_WORK TO COMPLETE_
Please quote the rows below word for word, from the first row through the row that contains "I will 43,73.".

_ITEMS_
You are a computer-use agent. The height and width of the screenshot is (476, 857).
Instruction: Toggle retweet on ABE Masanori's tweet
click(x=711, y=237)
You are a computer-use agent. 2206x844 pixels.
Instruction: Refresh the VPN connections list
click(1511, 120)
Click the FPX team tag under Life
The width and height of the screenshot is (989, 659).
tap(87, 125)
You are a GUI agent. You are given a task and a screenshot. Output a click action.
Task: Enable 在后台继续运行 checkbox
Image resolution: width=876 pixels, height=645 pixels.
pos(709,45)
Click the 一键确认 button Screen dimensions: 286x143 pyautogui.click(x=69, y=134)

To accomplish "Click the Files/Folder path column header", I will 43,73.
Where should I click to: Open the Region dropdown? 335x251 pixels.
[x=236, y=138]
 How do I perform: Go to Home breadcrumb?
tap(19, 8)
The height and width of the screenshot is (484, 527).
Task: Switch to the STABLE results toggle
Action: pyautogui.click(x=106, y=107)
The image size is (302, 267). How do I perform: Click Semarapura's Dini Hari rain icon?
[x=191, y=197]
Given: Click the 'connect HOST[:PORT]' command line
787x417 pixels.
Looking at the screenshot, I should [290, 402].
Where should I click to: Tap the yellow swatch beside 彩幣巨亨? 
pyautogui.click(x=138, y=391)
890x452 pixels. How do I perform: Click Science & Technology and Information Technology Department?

_SOLUTION TO THE EXERCISE_
You are a computer-use agent. The height and width of the screenshot is (476, 857).
Instruction: Toggle retweet on ABE Masanori's tweet
click(x=711, y=237)
You are a computer-use agent. 2206x844 pixels.
Instruction: Refresh the VPN connections list
click(1511, 120)
Click the FPX team tag under Life
The width and height of the screenshot is (989, 659).
tap(87, 125)
You are a GUI agent. You are given a task and a screenshot. Output a click action.
Task: Enable 在后台继续运行 checkbox
Image resolution: width=876 pixels, height=645 pixels.
pos(709,45)
Click the 一键确认 button Screen dimensions: 286x143 pyautogui.click(x=69, y=134)

To accomplish "Click the Files/Folder path column header", I will 43,73.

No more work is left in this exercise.